• What the task asks: Copy the data from its start through the line containing "(x=897, y=242)", both ends included, substituting "interface agent" for "GUI agent" and keeping everything else the same. Leave the pictures out of your answer.

[Entries from a dataset]
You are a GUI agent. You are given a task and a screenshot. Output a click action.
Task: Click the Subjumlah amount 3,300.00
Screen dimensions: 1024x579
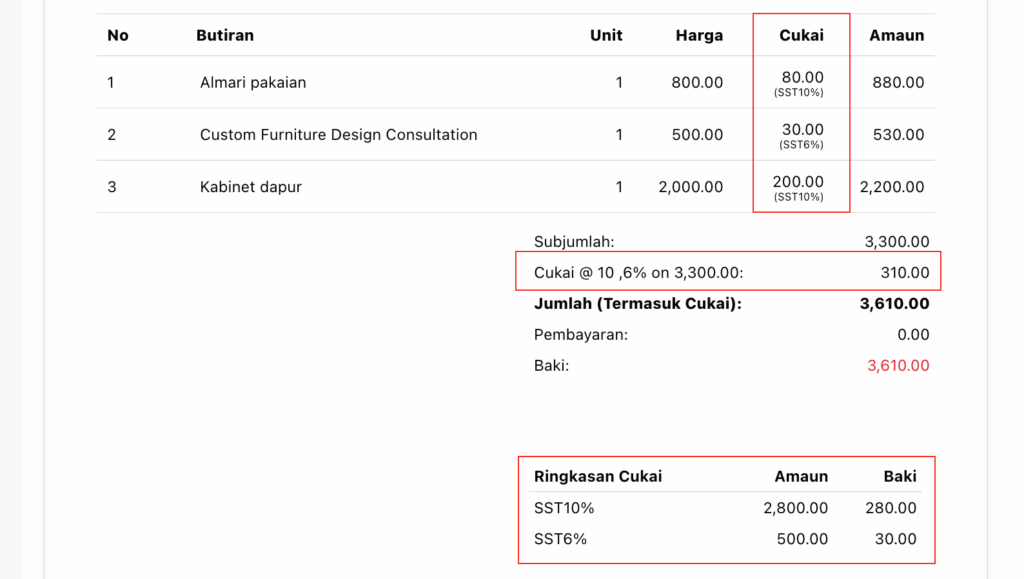(x=897, y=242)
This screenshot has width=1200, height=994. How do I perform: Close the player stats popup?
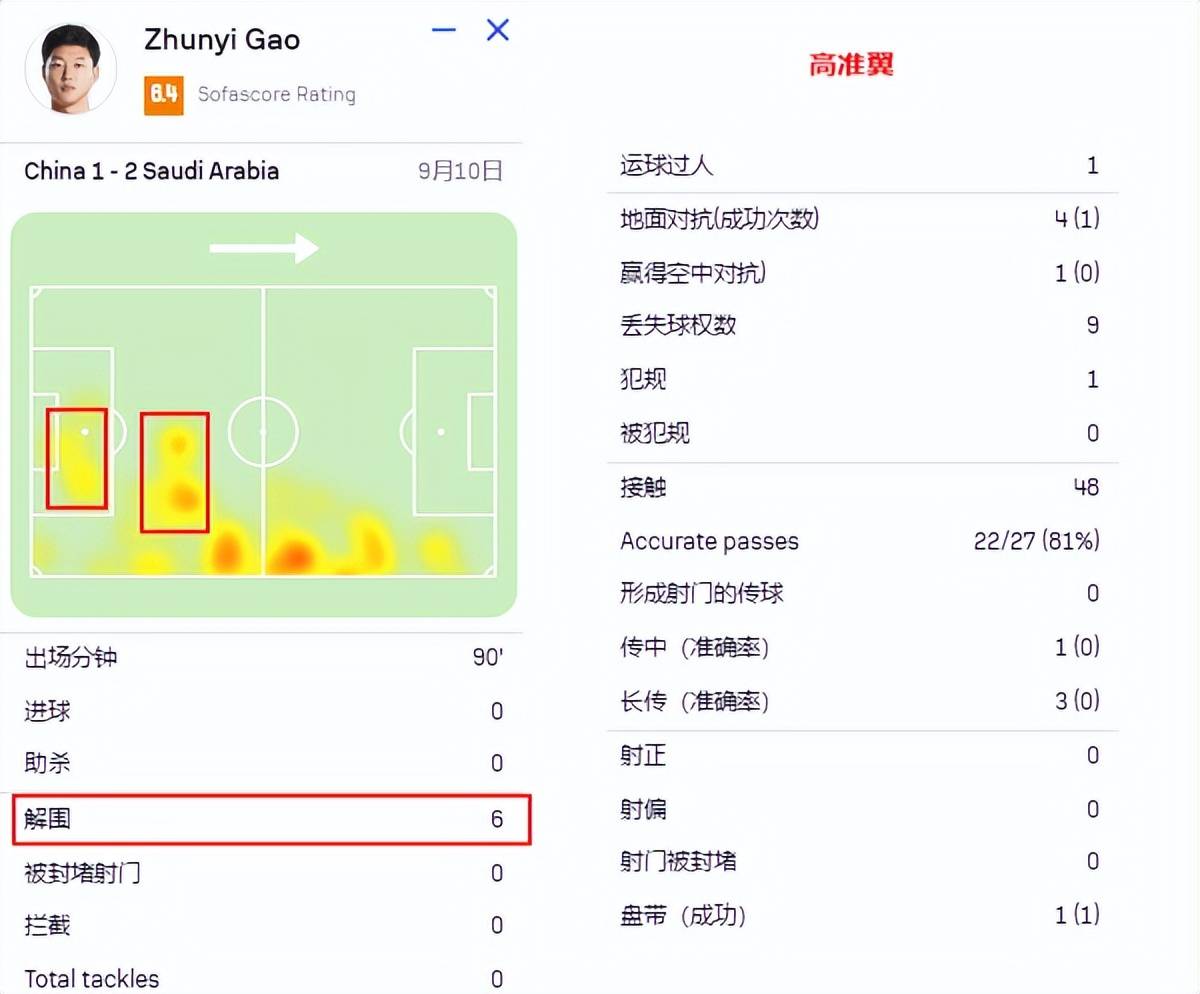click(497, 30)
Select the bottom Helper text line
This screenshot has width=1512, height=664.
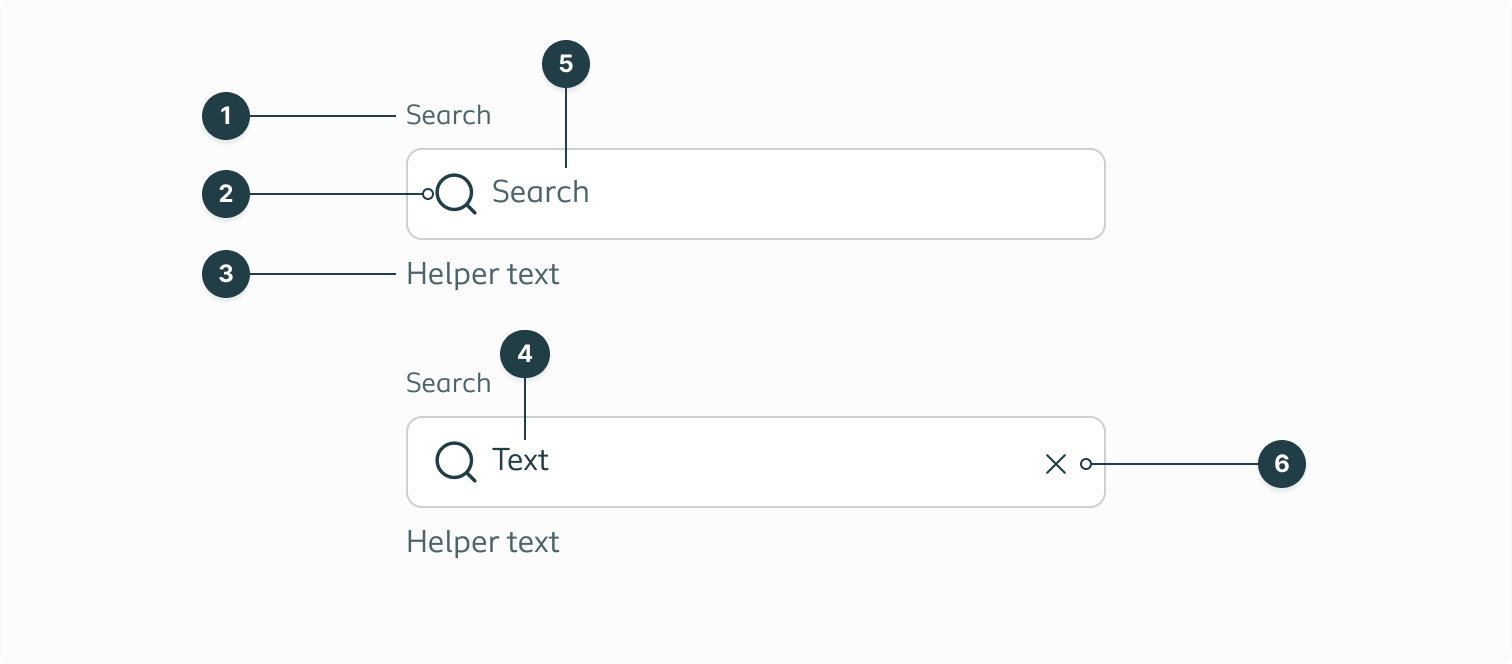click(483, 542)
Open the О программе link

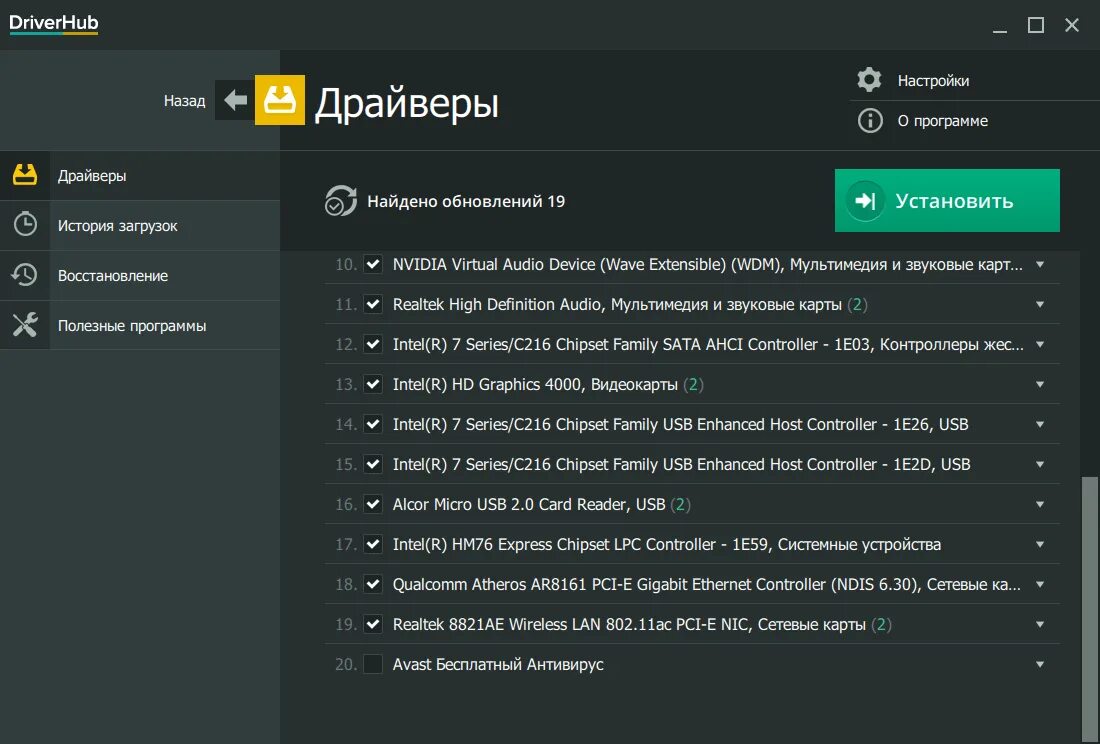point(942,121)
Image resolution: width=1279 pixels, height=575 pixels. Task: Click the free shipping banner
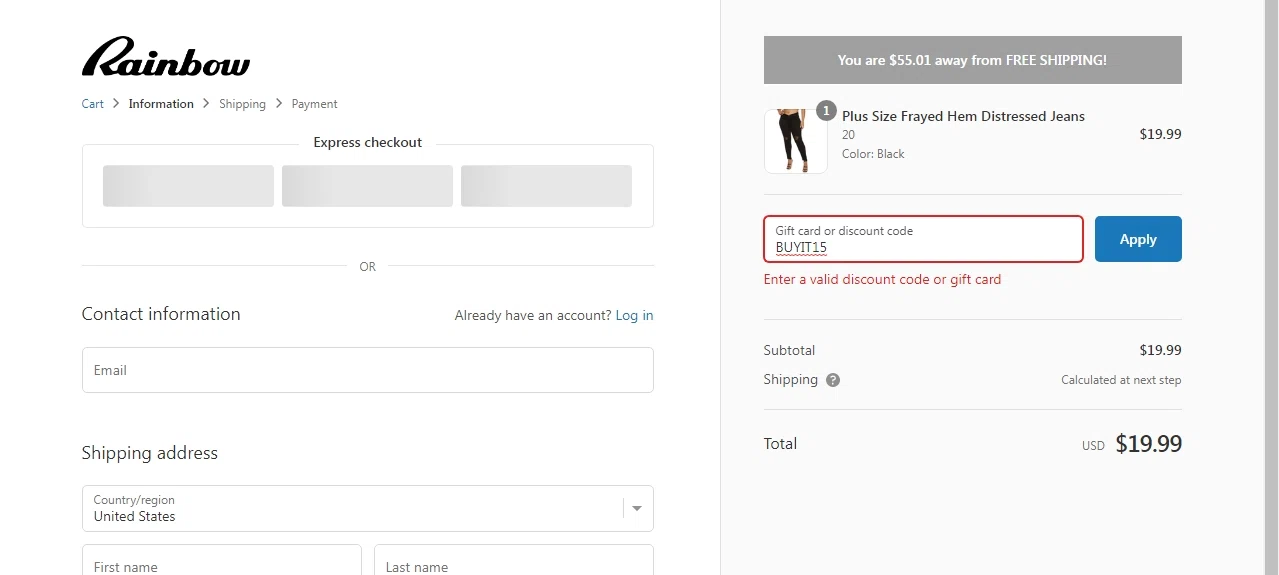pyautogui.click(x=972, y=60)
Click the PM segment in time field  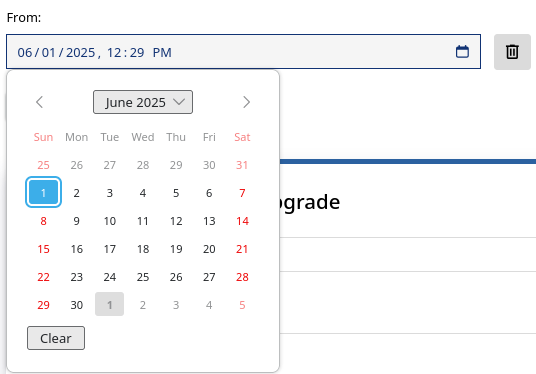pos(162,53)
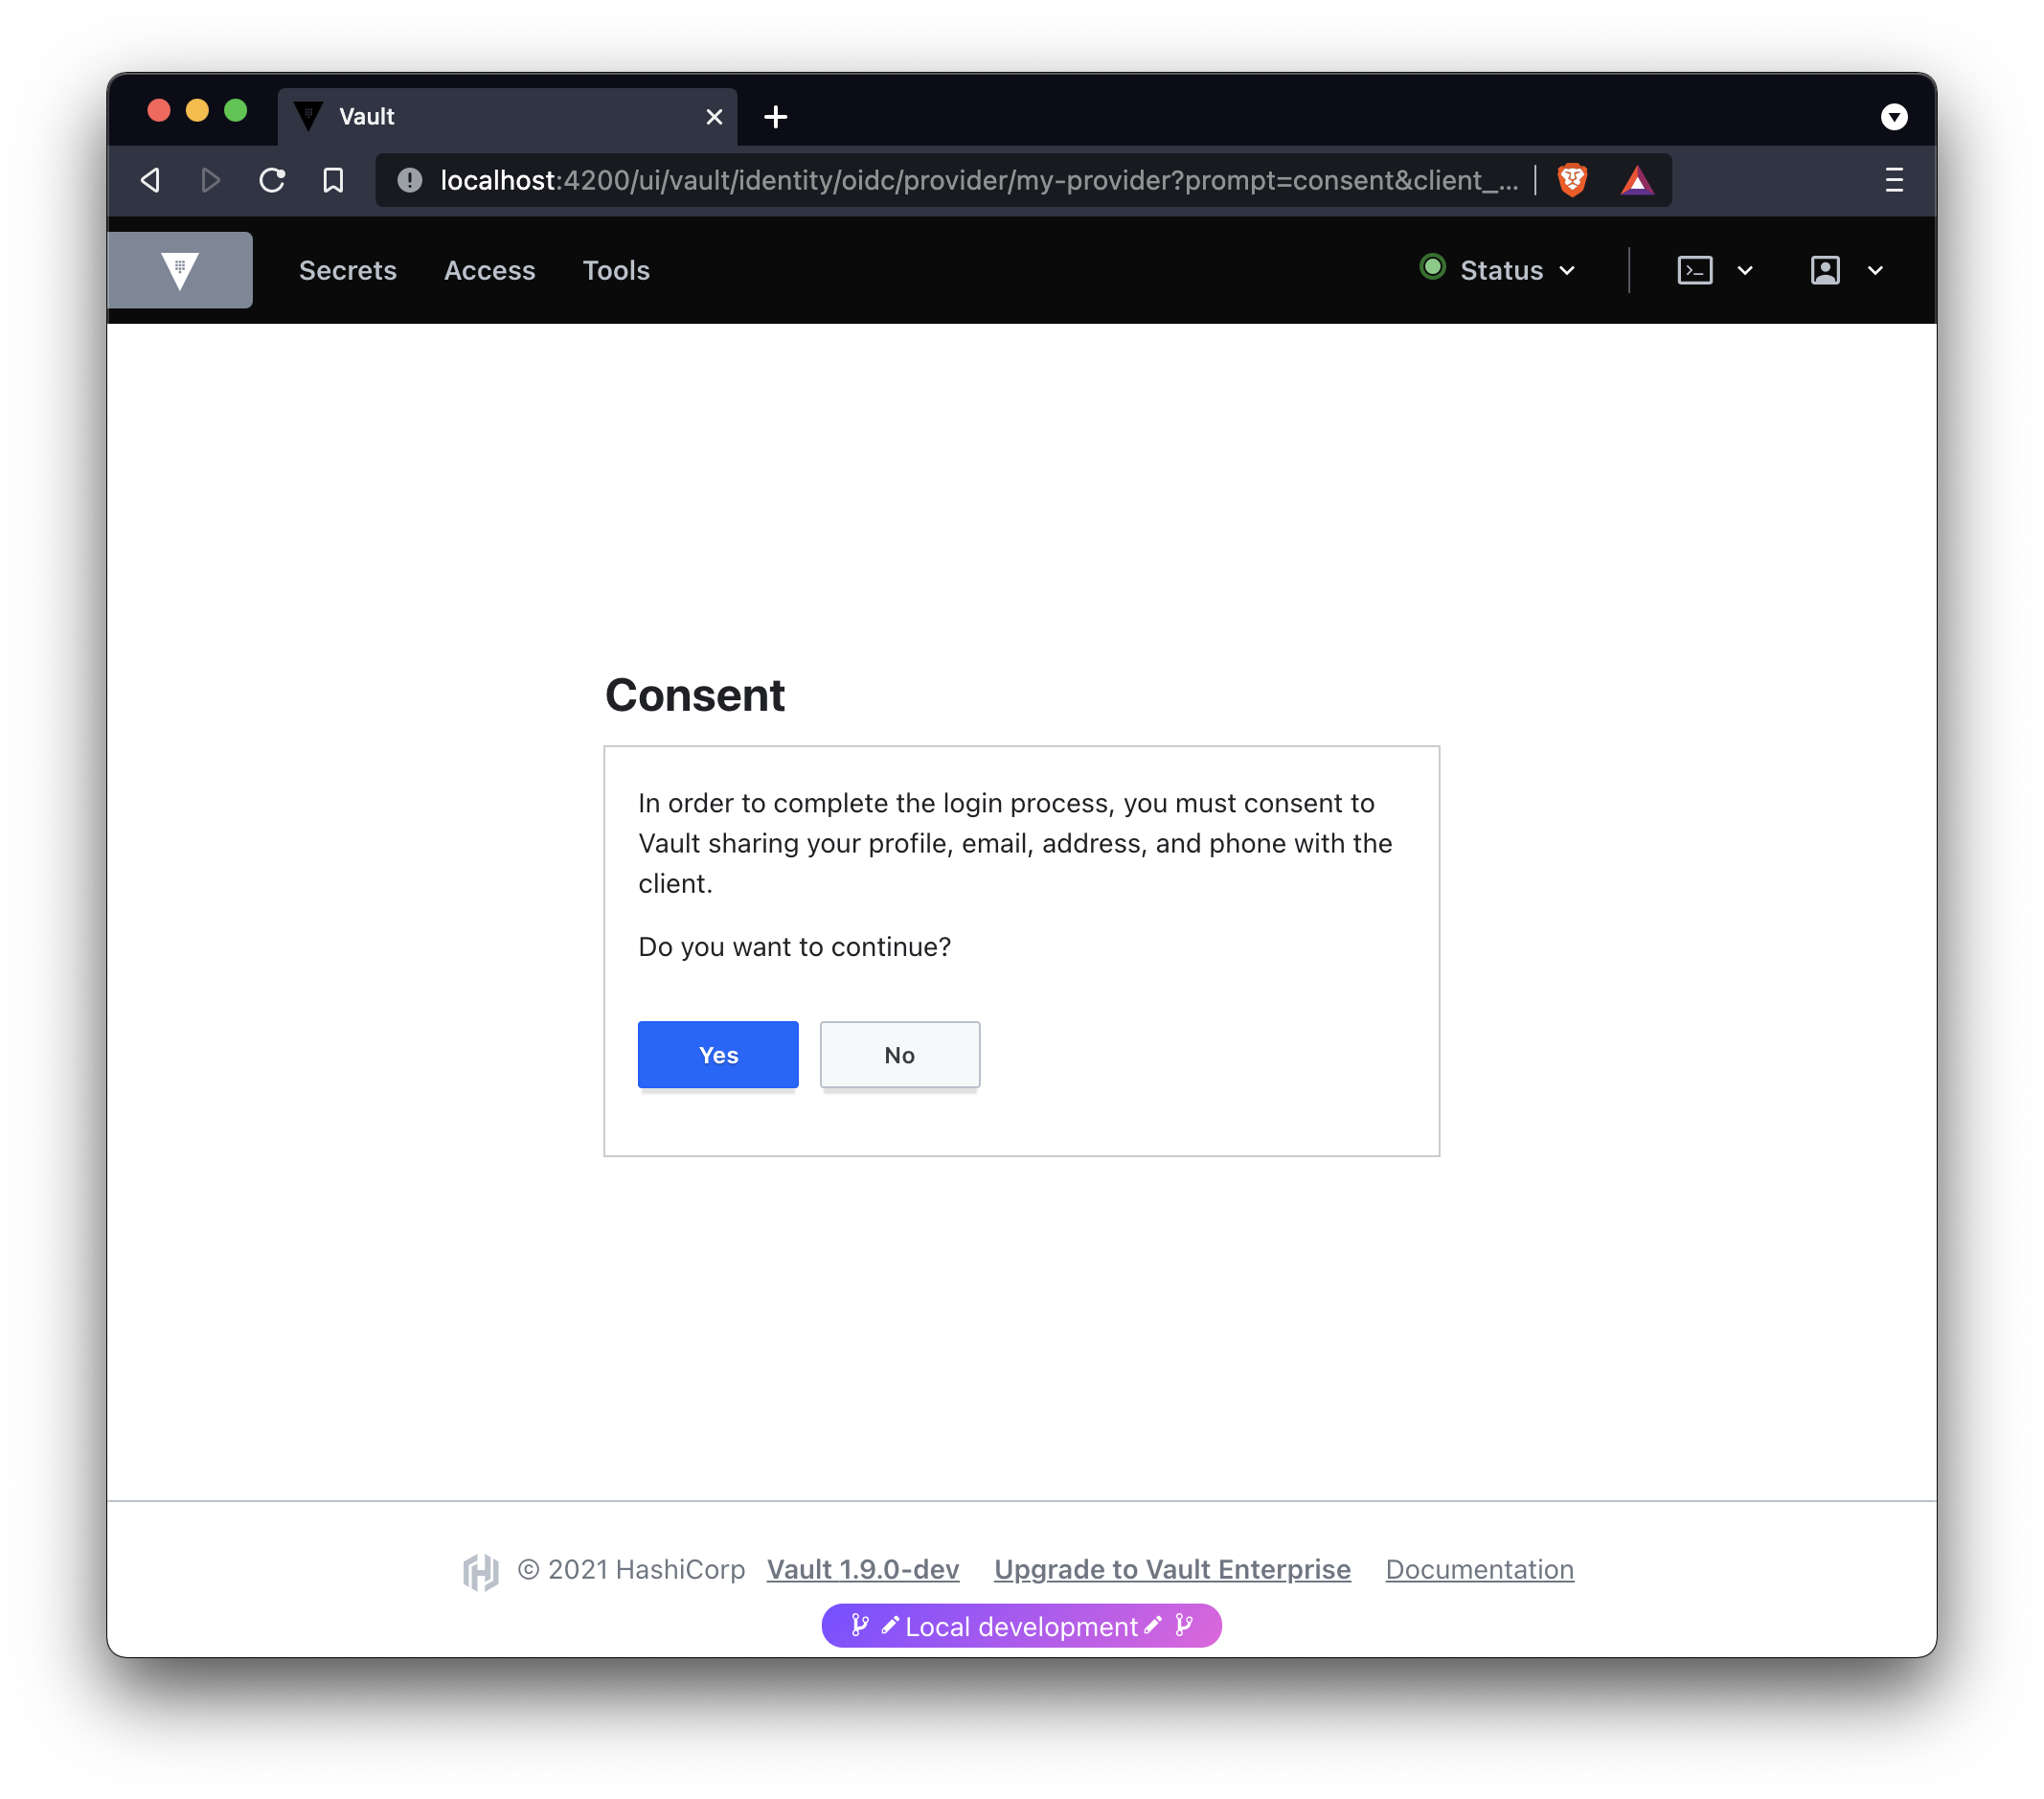Viewport: 2044px width, 1799px height.
Task: Click the browser back arrow
Action: 151,180
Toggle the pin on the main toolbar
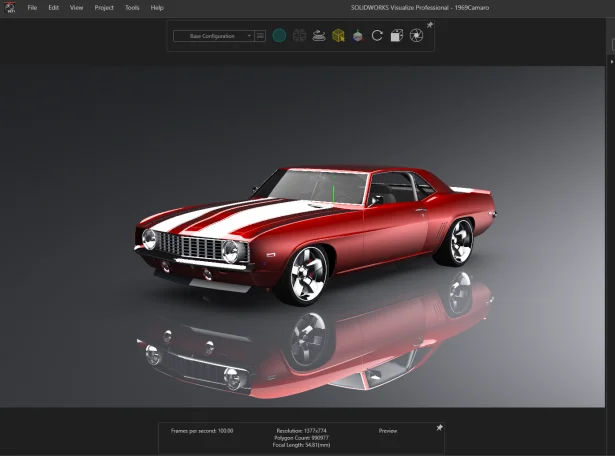Viewport: 615px width, 456px height. (430, 24)
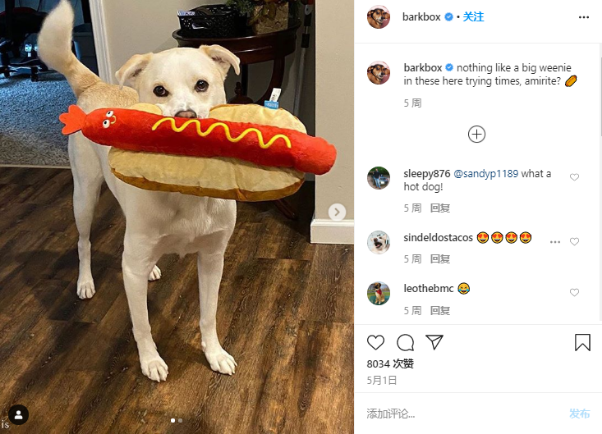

• Full answer:
You are a interface agent. You are given a task and a screenshot. Output a click action.
Task: Click the Subjumlah amount 3,300.00
Screen dimensions: 1024x579
(x=897, y=242)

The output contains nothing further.